= WHAT THE TASK ASKS =
Scan the entries for the word "header", and copy every line where it appears.

= DATA TO USE =
##############################

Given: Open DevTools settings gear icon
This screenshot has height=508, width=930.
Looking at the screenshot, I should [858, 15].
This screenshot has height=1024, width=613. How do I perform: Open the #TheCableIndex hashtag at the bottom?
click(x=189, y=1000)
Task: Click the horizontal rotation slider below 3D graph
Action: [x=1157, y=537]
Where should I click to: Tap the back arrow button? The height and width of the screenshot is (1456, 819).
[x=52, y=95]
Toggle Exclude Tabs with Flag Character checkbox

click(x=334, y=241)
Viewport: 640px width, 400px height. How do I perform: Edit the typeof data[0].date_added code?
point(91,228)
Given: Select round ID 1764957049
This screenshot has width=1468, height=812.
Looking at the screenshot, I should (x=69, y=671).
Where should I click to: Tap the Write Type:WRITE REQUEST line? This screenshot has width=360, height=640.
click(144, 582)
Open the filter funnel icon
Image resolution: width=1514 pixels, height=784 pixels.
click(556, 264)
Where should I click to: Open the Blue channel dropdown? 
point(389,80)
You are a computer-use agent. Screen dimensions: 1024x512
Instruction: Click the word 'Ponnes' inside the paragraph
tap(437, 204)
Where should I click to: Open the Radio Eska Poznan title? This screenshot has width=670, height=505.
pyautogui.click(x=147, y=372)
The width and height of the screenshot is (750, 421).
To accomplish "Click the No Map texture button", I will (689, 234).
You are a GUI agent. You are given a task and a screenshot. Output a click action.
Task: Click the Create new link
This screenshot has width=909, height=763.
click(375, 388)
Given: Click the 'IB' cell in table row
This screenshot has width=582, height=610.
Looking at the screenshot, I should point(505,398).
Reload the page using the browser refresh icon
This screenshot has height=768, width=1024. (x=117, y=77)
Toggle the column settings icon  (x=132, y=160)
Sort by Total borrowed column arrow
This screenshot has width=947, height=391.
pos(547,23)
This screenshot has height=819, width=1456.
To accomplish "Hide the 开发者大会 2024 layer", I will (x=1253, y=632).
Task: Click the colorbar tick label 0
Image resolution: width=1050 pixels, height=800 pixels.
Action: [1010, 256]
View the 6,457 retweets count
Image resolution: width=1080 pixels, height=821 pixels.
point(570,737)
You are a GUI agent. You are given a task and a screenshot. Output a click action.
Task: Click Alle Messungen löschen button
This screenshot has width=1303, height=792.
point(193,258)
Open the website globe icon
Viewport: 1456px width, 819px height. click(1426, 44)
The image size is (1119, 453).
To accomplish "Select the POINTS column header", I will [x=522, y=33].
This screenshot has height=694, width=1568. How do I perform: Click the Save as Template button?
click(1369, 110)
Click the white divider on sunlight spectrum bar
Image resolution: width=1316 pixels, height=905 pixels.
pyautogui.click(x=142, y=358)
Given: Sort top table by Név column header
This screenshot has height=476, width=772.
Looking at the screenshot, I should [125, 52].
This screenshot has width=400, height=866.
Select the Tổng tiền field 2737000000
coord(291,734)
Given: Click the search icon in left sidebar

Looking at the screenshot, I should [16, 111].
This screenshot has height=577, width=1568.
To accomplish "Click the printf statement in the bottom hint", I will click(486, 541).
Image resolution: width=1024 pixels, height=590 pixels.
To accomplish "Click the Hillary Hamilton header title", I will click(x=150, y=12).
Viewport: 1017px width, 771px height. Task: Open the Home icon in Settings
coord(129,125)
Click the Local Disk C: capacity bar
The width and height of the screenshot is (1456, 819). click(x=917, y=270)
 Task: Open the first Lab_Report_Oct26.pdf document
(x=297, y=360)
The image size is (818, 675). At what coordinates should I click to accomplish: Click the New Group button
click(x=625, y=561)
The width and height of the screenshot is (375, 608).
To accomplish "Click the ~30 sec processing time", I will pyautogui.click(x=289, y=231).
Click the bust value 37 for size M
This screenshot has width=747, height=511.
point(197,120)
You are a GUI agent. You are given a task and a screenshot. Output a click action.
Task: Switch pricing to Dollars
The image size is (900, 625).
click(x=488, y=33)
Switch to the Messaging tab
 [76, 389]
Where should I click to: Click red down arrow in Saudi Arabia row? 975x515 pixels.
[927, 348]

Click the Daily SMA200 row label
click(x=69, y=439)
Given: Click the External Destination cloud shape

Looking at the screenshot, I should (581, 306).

##############################

= EXERCISE ANSWER =
To accomplish "Select the POINTS column header", I will [x=522, y=33].
Given: Sort top table by Név column header
To accomplish "Click the Hillary Hamilton header title", I will click(x=150, y=12).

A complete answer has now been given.